The best thing about “Cosby: The Women Speak” is the way it is structured. The public career of comedian and entertainer Bill Cosby unfolded in front of the American audience in a high-profile and visible narrative—“I Spy,” stand-up, Jell-O commercials, “The Cosby Show.” A black comedian becoming a symbol of a multiracial, forward-thinking, freer America, largely while wearing a dad sweater and goofing around. When the rape allegations against him started, the women accusing him could not find an audience because no one was willing to listen.
Last night’s documentary, which aired on A&E, takes the viewer through that same narrative, with the litany of milestones in chronological order. But it punctuates each of Cosby’s achievements—each grainy photo and vintage video clip—with a woman relating her account of being sexually assaulted. They hold up a glossy photo of what they looked like at the age they met and were allegedly violated by Cosby, and the documentary stitches together their visual narrative along with the one we know already.
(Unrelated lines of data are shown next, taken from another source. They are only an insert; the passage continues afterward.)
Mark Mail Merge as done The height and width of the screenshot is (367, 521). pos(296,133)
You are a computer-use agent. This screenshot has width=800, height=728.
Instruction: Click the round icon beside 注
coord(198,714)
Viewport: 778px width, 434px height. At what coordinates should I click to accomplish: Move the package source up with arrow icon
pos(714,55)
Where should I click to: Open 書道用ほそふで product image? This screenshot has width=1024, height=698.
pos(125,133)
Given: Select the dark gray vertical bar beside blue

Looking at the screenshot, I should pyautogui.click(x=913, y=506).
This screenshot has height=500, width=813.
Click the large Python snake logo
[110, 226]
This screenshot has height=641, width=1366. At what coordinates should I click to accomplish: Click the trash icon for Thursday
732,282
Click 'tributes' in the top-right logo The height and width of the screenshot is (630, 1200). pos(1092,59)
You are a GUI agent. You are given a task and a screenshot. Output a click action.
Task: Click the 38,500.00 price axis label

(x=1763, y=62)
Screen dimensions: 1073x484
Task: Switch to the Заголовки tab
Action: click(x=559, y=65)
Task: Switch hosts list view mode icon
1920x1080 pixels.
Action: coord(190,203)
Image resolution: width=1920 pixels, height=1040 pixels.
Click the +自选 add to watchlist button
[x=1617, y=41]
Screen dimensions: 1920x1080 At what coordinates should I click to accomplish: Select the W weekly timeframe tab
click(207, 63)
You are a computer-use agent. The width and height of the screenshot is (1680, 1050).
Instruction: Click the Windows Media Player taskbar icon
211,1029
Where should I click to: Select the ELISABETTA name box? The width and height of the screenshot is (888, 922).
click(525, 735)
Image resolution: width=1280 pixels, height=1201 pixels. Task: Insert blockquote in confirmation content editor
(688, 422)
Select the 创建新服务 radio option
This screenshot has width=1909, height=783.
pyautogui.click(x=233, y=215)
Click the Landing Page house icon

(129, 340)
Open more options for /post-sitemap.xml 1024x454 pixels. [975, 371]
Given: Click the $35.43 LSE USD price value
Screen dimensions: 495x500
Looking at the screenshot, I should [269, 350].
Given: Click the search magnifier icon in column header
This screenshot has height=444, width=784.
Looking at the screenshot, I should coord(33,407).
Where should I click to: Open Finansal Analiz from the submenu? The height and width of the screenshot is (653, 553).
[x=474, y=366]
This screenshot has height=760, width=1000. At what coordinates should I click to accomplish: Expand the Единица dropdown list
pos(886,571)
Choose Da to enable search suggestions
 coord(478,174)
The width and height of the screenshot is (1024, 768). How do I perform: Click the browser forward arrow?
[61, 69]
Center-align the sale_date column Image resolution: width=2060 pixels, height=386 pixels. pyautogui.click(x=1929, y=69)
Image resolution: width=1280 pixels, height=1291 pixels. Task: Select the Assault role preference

In the midst of the documentary carefully framing every woman’s story as an “allegation” and every assault as a “claim”— to escape Cosby’s well-paid legal counsel, presumably—the alternate history it constructs makes for a damning, subtle critique.
The worst part of “Cosby: The Women Speak” is how devastating the stories are. Even after New York Magazine’s magnificent photoessay on the topic laid the stories bare, hearing them firsthand from the women who were afraid to speak for so long is its own chilling and heartbreaking experience. Victoria Valentino, who told the story to New York Magazine on-camera, still had trouble articulating it. The former Playboy bunny and current registered nurse had just lost her 6-year-old son when, she says, Cosby promised her some “cheering up” and proceeded to drug and rape her. She uses the term “doggy style” in both “Cosby: The Women Speak” and with New York Magazine. In the A&E documentary, her delivery of the crude and painful phrase is rushed, and capped by an angry, frustrated “okay?” It’s not frustration at the film crew or the audience. It’s frustration at not being heard, and having to say the horrible words over and over again. She later says: “If there’s any question about why women don’t report rape, it’s because it’s so damned humiliating that you never want to talk about it again.”
Some of the women are in tears, and some aren’t; some seem angry, some don’t. But what is obvious throughout is how resilient these women have been—by painful necessity, perhaps, but incredible, nonetheless. Most say they were pressured to lie about their experiences for years—and, indeed, to frame it as a wonderful event, that time that they met Bill Cosby. Heidi Thomas, who says she was drugged and rape for an entire weekend at a remote ranch with Cosby after he promised her acting coaching, brought the scrapbook pages from the trip to the interview. “It would have looked weird” if she hadn’t scrapbooked that weekend like she scrapbooked other highlights of her life, she explains. So here’s the plane tickets, and here’s what she wore to the airport, and here’s the ranch house where she says she was horribly violated and traumatized.
Louisa Moritz says she had to go onstage immediately after being raped; she was numb with shame and shock, but on live television. Barbara Bowman explains, with hard-earned objectivity, that Cosby “really knew how to zero in on my insecurities and vulnerabilities.” Charlotte Fox, an accuser who only spoke up in the last few weeks, explains of her alleged rape that she “buried it, locked it up, and moved on with my life.” She was an extra on the film “Uptown Saturday Night,” which also starred Sidney Poitier. Another new accuser is a woman who just goes by the name Elizabeth—a flight attendant who stops her story of the night to say, “and, the rest is just too hard to talk about.” On the way home, as she was vomiting in Cosby’s Rolls-Royce, the driver told her she wasn’t the first.
“Cosby: The Women Speak” is not necessarily the documentary of this awful story that is going to be critically acclaimed. It’s not particularly creative or incisive; it doesn’t interview even the majority of Cosby’s accusers. It’s aiming for something else, though. It is instead a production that is at war with the worst assumptions that could be made about these women—that they are just desperate for attention, that they are “sluts,” that they are making it up, that they are conspiring to bring down this man. Care is taken to present each woman as professional and dignified. No one curses; no one even says “penis” until nearly 13 minutes in. The production also works to explain why this slow reveal of Cosby’s alleged rapes would have taken so long to reach the public consciousness, exploring not just the women’s choices of secrecy but also how the 2005 accusations were ignored until just last year. It is a documentary made for the haters—and while it may not succeed as a purely creative endeavor, in terms of getting the competing and marginalized story of these women into the public consciousness, it succeeds admirably.